• **Görev A**:
Aşağıdaki mahkeme kararına göre her soruyu ayrı bir satırda yanıtlayın:
(i) Dava hangi tarihte açılmıştır?
(ii) Gerekçeli karar hangi tarihte yazılmıştır?
(iii) Davacı, davalının yüzde kaç oranında icra inkâr tazminatına mahkûm edilmesini istemiştir?
• **Görev B**: Aşağıdaki mahkeme kararının metnini kaldığı yerden sürdürün.

• **Gösterilen Metin**:
______________________________

Emsal Mahkeme Kararı Bakırköy 7. Asliye Ticaret Mahkemesi 2019/740 E. 2021/466 K. 14.04.2021 T.

Görüntülediğiniz mahkeme kararı henüz kesinleşmemiştir. Yararlı olması amacıyla eklenmiştir.

T.C. BAKIRKÖY 7. ASLİYE TİCARET MAHKEMESİ

ESAS NO : 2019/740 Esas
KARAR NO : 2021/466

DAVA : İtirazın İptali (Ticari Nitelikteki Hizmet Sözleşmesinden Kaynaklanan)
DAVA TARİHİ : 04/10/2019
KARAR TARİHİ : 14/04/2021
GEREKÇELİ KARARIN
YAZILDIĞI TARİH : 03/05/2021
Mahkememizde görülmekte olan davanın yapılan açık yargılaması sonunda,
GEREĞİ DÜŞÜNÜLDÜ:
Davacı vekili dilekçesinde özetle; müvekkili şirketin davalı şirkete yedek parça ve servis hizmeti verdiğini, verilen bu hizmetlere istinaden fatura düzenlendiğini, davalının fatura bedelini ödemediğini, alacağının tahsili amacıyla davalı tarafa karşı Çatalca İcra Müdürlüğü’nün ….. esas sayılı dosyasıyla icra takibi başlatıldığını, davalı-borçlunun dosya borcuna itirazı üzerine takibin durduğunu belirterek itirazın iptaline, takibin devamına davalının %20 icra inkâr tazminatına mahkûm edilmesine karar verilmesini talep ve dava etmiştir.

______________________________

• **Kayıtlı Veriler**:

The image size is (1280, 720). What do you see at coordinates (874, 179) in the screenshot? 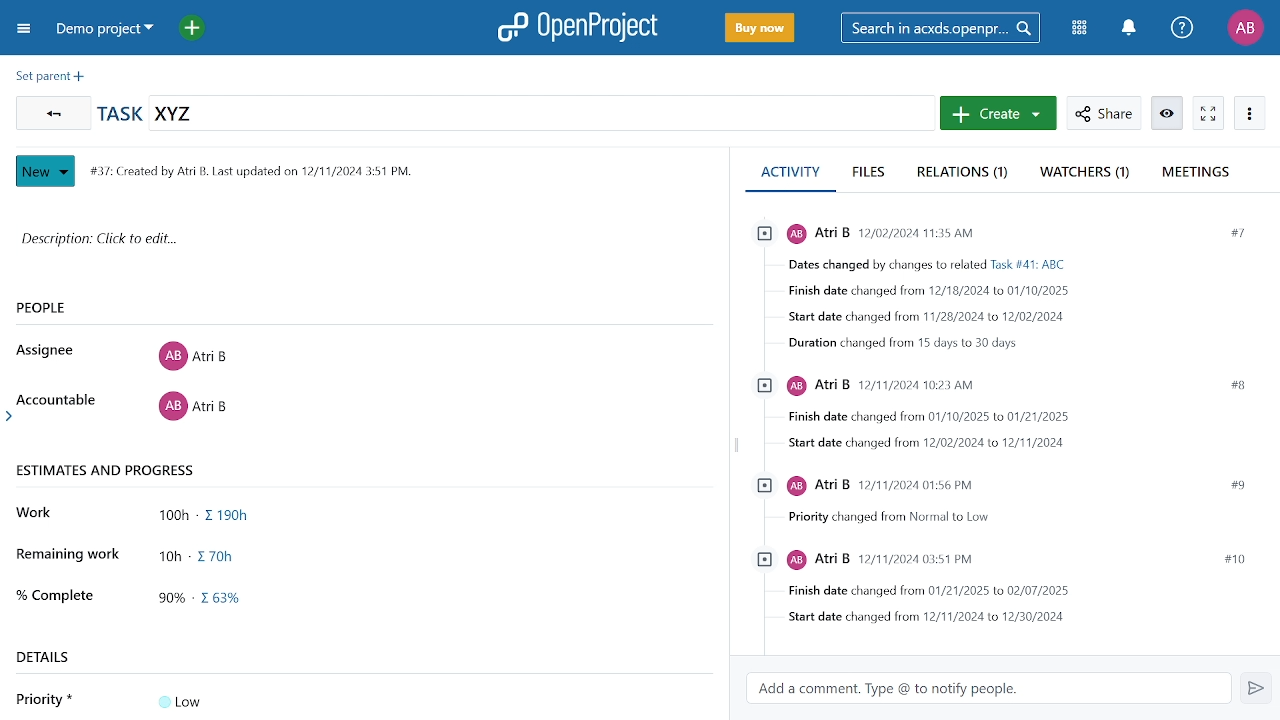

______________________________

• **Sonuç A**:
(i) 04/10/2019
(ii) 03/05/2021
(iii) %20

• **Sonuç B**:
Davalı vekili cevap dilekçesinde özetle; müvekkili şirketin, davacı tarafa herhangi bir borcunun bulunmadığını, borcun ödenmesine ilişkin olarak davacı tarafça müvekkili şirkete herhangi bir ihtarnamenin gönderilmediğini ve bu nedenle davacının faiz talebininde haksız olduğunu belirterek davanın reddini istemiştir.
Dava, davacının, faturaya dayalı bakiye cari hesap alacağının tahsili için davalı aleyhine giriştiği icra takibine vâki itirazın İİK’nun 67.maddesi gereğince iptali ile takibin devamına ve icra inkâr tazminatı istemine ilişkindir.
Çatalca İcra Müdürlüğü’nün …… (eski esas Bakırköy…… İcra Müdürlüğü’nün ……) esas sayılı takip dosyası incelendiğinde; davacı şirketin davalı aleyhinde dayanak 19.342,11 TL asıl alacak, 784,55 TL işlemiş faiz olmak üzere toplam 20.126,66 TL ile asıl alacağa takip tarihinden itibaren yasal faizi ile birlikte tahsili için faturaya dayalı olarak ilamsız icra takibine geçildiği, borçluya ödeme emrinin tebliği üzerine borçlunun süresinde, borca itiraz ederek takibin durmasına sebebiyet verdiği, İcra Müdürlüğü’nce takibin durdurulmasına karar verildiği, bu kararın alacaklıya tebliğ edilmediği, davanın yasal bir yıllık süre içerisinde açıldığı anlaşılmıştır.
Tarafların aktif ve pasif dava ehliyetleri denetlenip uyuşmazlık konuları re’sen belirlenerek taraflarca gösterilen deliller toplanmış ve konunun incelenmesinde uzmanlık gerektiren yönler olduğundan bilirkişi incelemesi yaptırılmak suretiyle dava sonuçlandırılmıştır.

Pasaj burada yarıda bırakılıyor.